▶ What needs to be done: Could you restate word for word every line of the records below, from the first one to the one holding "is (976, 403)."?

▶ Data extract:
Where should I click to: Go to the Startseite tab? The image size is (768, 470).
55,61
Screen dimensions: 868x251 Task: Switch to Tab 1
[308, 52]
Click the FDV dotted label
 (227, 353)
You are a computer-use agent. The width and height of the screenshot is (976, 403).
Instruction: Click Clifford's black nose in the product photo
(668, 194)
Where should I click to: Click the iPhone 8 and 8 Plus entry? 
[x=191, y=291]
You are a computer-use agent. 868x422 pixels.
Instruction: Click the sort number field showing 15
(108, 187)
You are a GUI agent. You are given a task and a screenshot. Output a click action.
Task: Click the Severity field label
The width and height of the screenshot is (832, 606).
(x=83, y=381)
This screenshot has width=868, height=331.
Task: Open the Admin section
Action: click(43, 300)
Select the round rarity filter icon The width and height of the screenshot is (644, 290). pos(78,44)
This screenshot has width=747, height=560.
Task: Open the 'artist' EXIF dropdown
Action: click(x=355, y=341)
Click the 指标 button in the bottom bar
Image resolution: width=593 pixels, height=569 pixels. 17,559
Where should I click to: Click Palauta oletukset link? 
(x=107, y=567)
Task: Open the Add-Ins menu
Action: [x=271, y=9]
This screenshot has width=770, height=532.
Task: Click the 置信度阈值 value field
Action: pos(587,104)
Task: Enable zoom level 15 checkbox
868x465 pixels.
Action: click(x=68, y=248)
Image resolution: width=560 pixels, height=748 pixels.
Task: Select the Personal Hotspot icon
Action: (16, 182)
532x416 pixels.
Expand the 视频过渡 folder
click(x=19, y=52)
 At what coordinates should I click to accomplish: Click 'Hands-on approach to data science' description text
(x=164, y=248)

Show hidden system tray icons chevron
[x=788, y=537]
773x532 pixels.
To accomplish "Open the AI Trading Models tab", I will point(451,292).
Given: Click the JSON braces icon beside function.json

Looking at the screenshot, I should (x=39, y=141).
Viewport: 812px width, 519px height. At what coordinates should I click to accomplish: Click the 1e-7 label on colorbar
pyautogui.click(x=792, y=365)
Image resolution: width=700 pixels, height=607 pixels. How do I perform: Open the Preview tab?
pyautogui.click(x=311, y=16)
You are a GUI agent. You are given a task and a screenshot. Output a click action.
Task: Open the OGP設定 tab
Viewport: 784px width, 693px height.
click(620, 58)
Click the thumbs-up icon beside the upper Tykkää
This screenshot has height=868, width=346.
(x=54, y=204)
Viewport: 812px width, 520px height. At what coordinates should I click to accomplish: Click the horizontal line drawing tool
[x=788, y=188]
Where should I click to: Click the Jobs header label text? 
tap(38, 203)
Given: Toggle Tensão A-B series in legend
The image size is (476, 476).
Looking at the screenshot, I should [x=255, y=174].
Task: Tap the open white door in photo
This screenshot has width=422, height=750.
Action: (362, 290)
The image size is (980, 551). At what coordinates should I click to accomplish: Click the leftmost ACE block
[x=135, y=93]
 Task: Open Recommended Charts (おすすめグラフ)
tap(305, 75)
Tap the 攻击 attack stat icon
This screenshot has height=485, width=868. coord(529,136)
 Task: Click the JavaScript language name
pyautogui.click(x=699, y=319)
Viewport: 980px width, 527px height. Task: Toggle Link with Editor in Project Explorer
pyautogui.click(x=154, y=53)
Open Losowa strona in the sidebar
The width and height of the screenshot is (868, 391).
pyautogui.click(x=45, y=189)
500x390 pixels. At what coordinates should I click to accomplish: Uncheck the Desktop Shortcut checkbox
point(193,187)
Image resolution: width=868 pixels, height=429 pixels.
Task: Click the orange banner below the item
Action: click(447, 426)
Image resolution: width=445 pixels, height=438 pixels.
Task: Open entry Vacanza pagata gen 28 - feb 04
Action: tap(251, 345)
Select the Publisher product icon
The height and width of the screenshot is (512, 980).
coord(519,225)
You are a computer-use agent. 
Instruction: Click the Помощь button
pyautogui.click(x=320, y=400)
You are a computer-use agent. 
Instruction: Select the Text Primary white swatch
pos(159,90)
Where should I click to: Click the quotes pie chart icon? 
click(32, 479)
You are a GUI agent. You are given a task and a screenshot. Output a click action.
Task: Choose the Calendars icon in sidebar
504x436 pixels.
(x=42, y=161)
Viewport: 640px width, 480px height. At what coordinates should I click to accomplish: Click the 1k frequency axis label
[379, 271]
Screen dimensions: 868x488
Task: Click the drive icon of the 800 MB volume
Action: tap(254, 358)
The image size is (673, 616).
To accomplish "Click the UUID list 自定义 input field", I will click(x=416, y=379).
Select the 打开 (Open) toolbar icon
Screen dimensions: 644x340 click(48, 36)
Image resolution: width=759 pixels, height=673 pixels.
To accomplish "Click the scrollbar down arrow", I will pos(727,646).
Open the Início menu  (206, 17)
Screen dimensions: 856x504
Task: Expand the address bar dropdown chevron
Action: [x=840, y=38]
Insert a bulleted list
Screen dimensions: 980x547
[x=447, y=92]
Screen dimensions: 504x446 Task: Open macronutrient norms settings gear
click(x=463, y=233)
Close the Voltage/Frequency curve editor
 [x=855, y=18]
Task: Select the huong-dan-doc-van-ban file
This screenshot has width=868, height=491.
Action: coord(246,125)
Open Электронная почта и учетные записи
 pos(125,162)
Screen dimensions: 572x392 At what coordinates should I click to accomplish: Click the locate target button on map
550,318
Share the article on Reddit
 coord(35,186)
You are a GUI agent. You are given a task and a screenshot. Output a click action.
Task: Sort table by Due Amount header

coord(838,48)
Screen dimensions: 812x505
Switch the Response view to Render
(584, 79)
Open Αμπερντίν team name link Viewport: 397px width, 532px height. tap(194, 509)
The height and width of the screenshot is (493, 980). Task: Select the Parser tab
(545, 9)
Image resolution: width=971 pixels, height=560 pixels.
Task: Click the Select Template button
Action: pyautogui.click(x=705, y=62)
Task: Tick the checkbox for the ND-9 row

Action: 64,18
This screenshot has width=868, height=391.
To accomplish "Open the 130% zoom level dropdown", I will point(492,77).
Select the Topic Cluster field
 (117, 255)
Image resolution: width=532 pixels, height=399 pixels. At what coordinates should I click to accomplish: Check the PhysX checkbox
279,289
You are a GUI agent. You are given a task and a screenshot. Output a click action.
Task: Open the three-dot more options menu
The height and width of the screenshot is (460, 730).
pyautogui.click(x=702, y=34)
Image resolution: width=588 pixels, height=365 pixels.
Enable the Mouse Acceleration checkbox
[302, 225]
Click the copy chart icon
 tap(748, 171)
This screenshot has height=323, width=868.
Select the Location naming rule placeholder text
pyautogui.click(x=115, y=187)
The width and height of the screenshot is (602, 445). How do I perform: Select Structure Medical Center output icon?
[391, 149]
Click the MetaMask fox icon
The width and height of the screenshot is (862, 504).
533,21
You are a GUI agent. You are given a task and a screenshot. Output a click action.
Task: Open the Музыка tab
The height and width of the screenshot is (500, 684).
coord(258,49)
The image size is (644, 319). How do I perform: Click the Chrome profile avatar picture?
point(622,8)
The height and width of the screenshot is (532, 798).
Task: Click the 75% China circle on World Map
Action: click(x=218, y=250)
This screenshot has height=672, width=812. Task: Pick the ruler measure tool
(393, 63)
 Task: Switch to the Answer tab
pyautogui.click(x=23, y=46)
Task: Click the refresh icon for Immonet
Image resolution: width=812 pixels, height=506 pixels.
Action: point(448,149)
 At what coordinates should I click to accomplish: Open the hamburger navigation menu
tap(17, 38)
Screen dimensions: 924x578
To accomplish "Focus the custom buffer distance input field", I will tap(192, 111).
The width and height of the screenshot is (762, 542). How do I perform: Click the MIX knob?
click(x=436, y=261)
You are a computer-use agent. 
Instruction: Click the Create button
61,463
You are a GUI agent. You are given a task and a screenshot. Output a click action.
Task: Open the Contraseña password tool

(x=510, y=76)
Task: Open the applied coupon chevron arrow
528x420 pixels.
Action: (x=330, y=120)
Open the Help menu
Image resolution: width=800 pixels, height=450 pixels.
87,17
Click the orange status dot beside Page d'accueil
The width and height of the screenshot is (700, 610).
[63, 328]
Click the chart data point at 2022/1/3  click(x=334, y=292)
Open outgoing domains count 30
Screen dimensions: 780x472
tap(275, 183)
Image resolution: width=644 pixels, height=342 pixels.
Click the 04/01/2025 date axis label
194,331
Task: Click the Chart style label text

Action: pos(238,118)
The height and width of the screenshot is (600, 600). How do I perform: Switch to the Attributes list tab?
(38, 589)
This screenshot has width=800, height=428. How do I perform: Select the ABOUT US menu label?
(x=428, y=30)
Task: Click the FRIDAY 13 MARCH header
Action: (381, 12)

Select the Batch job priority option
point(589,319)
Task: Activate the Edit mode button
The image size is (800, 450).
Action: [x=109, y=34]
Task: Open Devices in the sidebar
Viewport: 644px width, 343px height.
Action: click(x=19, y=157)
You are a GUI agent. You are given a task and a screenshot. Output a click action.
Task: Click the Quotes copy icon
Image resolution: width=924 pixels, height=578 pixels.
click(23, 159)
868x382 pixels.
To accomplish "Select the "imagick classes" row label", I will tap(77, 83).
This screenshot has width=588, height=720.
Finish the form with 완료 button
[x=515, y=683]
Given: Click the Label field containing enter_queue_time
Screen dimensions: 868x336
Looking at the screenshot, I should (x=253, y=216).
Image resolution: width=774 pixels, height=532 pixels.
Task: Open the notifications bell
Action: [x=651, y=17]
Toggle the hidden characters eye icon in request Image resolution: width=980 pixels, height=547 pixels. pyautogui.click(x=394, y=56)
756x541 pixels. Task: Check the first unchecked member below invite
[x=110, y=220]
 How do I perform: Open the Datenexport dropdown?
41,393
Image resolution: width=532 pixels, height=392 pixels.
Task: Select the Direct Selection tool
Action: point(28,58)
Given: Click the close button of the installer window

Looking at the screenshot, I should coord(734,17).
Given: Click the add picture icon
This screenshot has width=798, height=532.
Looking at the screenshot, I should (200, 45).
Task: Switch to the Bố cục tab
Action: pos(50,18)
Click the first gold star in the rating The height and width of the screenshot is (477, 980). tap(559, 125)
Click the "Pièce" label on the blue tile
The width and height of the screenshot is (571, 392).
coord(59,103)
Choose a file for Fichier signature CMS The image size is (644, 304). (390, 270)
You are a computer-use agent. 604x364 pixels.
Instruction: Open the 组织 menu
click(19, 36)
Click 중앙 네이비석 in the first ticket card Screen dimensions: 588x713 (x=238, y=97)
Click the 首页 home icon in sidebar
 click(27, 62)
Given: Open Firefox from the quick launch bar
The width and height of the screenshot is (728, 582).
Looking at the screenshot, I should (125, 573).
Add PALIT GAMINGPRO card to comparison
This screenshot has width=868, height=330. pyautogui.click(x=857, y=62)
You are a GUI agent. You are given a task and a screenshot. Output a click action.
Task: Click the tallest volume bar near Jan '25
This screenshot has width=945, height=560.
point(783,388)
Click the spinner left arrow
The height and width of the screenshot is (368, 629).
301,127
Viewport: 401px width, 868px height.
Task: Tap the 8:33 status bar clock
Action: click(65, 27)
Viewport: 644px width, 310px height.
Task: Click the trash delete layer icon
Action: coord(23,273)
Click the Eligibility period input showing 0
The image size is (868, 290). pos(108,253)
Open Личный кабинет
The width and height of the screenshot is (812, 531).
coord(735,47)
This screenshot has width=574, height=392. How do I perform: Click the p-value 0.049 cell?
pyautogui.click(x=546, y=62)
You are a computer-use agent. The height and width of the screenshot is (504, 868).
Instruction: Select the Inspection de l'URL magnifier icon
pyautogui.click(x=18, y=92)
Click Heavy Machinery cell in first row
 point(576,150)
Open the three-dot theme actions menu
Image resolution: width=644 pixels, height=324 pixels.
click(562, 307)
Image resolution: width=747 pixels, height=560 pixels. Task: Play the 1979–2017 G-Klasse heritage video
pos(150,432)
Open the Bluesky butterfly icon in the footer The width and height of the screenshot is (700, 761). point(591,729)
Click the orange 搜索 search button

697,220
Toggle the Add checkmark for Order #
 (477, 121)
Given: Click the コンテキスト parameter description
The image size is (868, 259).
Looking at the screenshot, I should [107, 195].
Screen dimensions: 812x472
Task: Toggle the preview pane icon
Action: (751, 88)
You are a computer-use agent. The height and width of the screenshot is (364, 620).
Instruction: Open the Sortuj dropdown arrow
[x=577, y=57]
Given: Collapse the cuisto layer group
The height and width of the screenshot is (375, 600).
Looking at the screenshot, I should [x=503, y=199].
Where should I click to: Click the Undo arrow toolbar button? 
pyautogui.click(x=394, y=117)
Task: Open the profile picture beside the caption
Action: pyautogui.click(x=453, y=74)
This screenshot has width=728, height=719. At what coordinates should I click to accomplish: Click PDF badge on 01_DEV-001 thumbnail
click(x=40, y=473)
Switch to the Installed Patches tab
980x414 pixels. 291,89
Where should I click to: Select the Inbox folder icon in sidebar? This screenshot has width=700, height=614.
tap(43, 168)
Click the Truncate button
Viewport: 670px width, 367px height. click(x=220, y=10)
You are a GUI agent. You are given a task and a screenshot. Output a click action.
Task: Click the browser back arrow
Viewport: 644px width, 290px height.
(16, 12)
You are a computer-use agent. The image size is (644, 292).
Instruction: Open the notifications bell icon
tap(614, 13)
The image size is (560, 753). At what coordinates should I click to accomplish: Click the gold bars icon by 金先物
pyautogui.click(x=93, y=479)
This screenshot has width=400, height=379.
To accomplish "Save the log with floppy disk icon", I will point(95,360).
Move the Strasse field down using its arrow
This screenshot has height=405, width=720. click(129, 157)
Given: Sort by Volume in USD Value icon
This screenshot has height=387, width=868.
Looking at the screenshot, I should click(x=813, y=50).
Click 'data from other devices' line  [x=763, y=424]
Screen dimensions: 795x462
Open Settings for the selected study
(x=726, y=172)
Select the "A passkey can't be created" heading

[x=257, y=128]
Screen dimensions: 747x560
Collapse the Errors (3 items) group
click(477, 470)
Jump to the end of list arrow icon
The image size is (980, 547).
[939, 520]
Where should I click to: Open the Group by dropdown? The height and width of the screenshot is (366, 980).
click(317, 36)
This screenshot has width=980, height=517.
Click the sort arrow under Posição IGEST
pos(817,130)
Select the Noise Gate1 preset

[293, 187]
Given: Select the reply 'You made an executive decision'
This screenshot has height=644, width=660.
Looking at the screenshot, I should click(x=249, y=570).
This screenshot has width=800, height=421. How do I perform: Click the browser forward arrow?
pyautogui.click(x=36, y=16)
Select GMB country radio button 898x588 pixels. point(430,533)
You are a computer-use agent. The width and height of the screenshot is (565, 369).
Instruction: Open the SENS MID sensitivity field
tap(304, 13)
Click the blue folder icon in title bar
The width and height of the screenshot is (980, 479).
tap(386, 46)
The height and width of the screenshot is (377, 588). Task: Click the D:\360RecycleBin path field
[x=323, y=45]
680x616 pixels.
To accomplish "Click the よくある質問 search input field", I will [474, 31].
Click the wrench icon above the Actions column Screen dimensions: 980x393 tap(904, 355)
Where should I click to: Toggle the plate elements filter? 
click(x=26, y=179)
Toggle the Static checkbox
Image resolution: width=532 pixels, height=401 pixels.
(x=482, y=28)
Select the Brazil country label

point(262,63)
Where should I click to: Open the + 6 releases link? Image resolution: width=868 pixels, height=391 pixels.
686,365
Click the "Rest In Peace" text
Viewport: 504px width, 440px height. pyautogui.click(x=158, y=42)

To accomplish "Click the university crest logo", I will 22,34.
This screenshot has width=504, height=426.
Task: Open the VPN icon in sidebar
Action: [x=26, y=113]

▶ Answer to this task:
Where should I click to: Go to the Startseite tab? The image size is (768, 470).
55,61
Screen dimensions: 868x251 Task: Switch to Tab 1
[308, 52]
Click the FDV dotted label
 (227, 353)
You are a computer-use agent. The width and height of the screenshot is (976, 403).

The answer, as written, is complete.